EXERCÍCIO PROPOSTO: Transcreva na íntegra, sem nenhuma alteração, a notícia abaixo sobre a decisão do TJ-RJ acerca da revista íntima em prisões.

TEXTO APRESENTADO:
• • •

DIGNIDADE HUMANA - Proibição a revista íntima em prisões garante dignidade humana, decide TJ-RJ
19 de março de 2018, 18h11
A revista íntima daqueles que vão
visitar familiares em prisões é desproporcional, humilhante e viola a dignidade
humana. Assim, lei estadual de iniciativa do Legislativo que só permite a
prática após exame de scanner e em caso de fundada suspeita
foi editada para assegurar o cumprimento de um direito fundamental, e não
invade a competência do governador para gerir secretarias do Executivo.
Revista íntima é medida
"medieval", disse desembargador Reinaldo Alberto Filho.
Reprodução
Esse foi o entendimento firmado nesta
segunda-feira (19/3) pelo Órgão Especial do Tribunal de Justiça do Rio de
Janeiro ao negar três ações diretas de constitucionalidade que buscavam
invalidar as leis fluminenses 7.010/2015 e 7.011/2015. Duas delas
foram propostas pelo deputado estadual Flávio Bolsonaro (PSL), e a outra, pelo
Ministério Público.
Em 2015, os deputados estaduais Marcelo Freixo (PSOL), Jorge Picciani
(PMDB) e André Ceciliano (PT) apresentaram dois projetos de lei para extinguir
as revistas vexatórias em prisões e estabelecimentos de recuperações de
adolescentes no estado. Alegando vício de iniciativa, o governador Luiz
Fernando Pezão (MDB) vetou integralmente as propostas.

• • •

DADOS FORNECIDOS:
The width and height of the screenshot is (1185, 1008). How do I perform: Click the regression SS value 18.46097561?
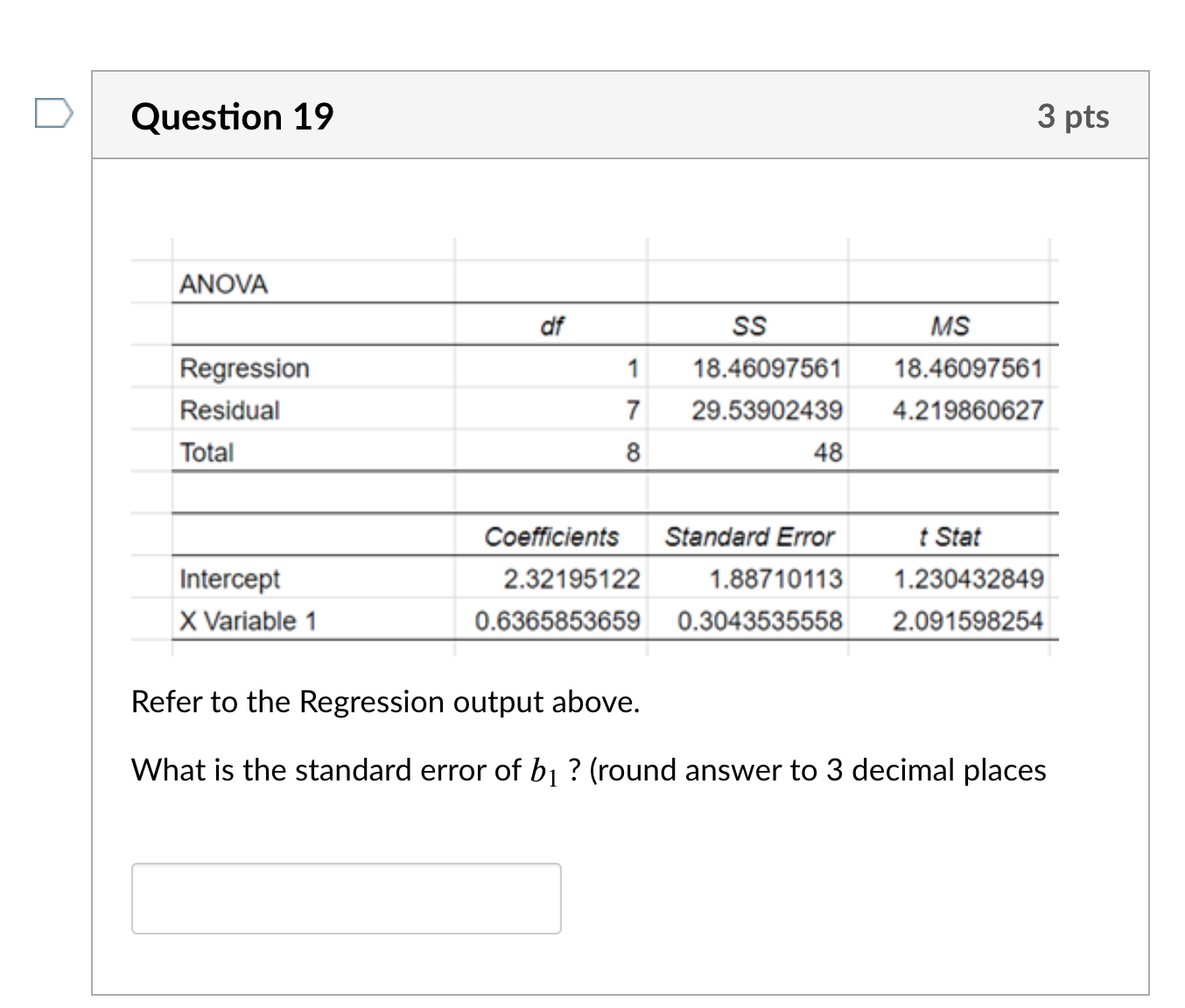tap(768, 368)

• • •

RESPOSTA DO EXERCÍCIO:
DIGNIDADE HUMANA - Proibição a revista íntima em prisões garante dignidade humana, decide TJ-RJ
19 de março de 2018, 18h11
A revista íntima daqueles que vão
visitar familiares em prisões é desproporcional, humilhante e viola a dignidade
humana. Assim, lei estadual de iniciativa do Legislativo que só permite a
prática após exame de scanner e em caso de fundada suspeita
foi editada para assegurar o cumprimento de um direito fundamental, e não
invade a competência do governador para gerir secretarias do Executivo.
Revista íntima é medida
"medieval", disse desembargador Reinaldo Alberto Filho.
Reprodução
Esse foi o entendimento firmado nesta
segunda-feira (19/3) pelo Órgão Especial do Tribunal de Justiça do Rio de
Janeiro ao negar três ações diretas de constitucionalidade que buscavam
invalidar as leis fluminenses 7.010/2015 e 7.011/2015. Duas delas
foram propostas pelo deputado estadual Flávio Bolsonaro (PSL), e a outra, pelo
Ministério Público.
Em 2015, os deputados estaduais Marcelo Freixo (PSOL), Jorge Picciani
(PMDB) e André Ceciliano (PT) apresentaram dois projetos de lei para extinguir
as revistas vexatórias em prisões e estabelecimentos de recuperações de
adolescentes no estado. Alegando vício de iniciativa, o governador Luiz
Fernando Pezão (MDB) vetou integralmente as propostas.